A: Unfortunately my answer here is a confident one: definitely. I think it is hardwired into academic culture. Around 90 percent of students with learning disabilities get accommodations for those disabilities in high school. Only around 10 percent of those same students, when they go to college or university, seek accommodations. That is even though those same disabilities could be experienced more deeply in higher ed. So why is that? Well, it is a culture that is all about independence, competition, achievement, measurement, comparison, perfection. Admitting that you need help seems out of the question.
So most students who do get accommodations wait until at least their third year to get them; they would rather struggle and try to get through than ask for help. And we see the same trends on the postgraduate level and definitely among faculty — have a look at the recent collection Negotiating Disability: Disclosure and Higher Education for more on this. The question, for educators, then, needs to be: How am I part of this culture, even unconsciously? What toll is this taking on me? On my students? What makes me afraid to admit this, or to admit my complicity in it? How can I work to change this culture?
Q: Higher education constantly considers issues of diversity, but many times the focus is on race and gender.
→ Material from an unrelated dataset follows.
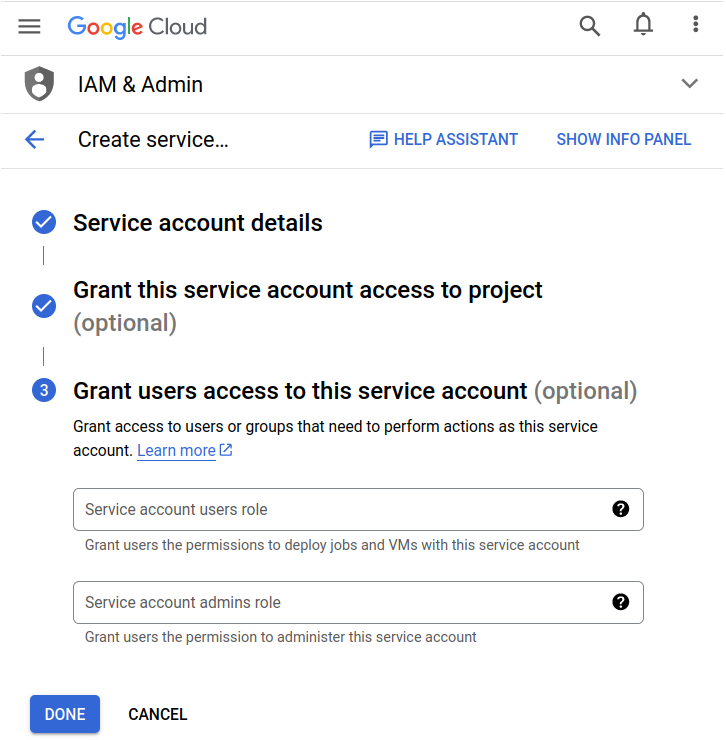Click the Google Cloud logo

click(x=137, y=27)
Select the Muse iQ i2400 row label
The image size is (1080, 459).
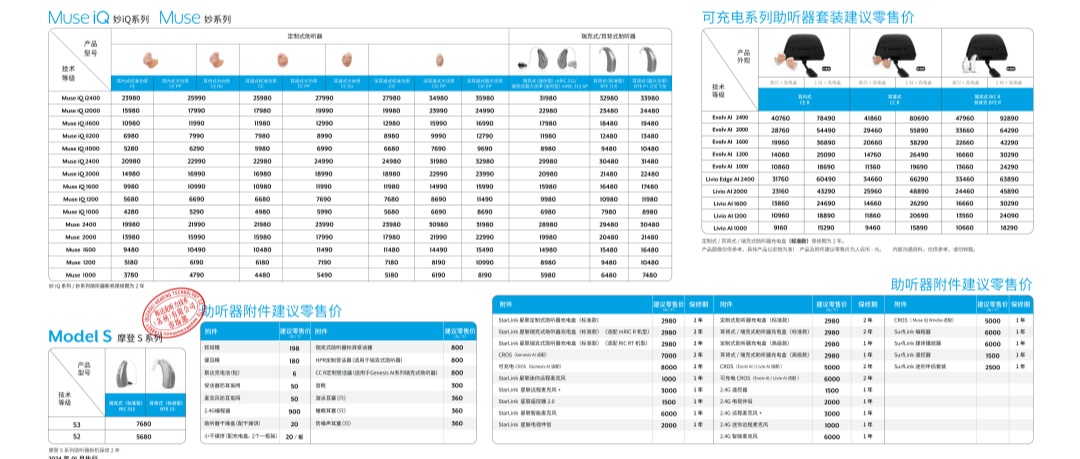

Where should disability fit in?
A: It should fit in intersectionality. Disability is never “alone with itself” — that is, there are always ways that it is inflected, influenced, shaped by gender, race, sexuality and other identity markers. It’s something that is awesome about disability identity: there are cultures of inclusion across all of these vectors of difference. But, historically, those combinations and intersections were used much more negatively. Disability was used as a marker of biological deviance and inferiority, flexibly applied onto a range of bodies to construct them as less than human.
As to the history of that, and its politics, isn’t easy to get away from. But disability is a really important form of diversity, just never “alone” — disability is one of the important ways that real diversity takes shape. I hope that the book begins to show this value — that we need to move on from legal and medical definitions of disability. We need to move on from minimal “reasonable” accommodations. We need to take a hard look at a culture that wants to deny disability despite the real cost of doing so. If disability can be seen as part of the fabric of higher education, as something that comes in the front door, not around back, as something that drives change and innovation and builds community, then my feeling is we will all become better teachers.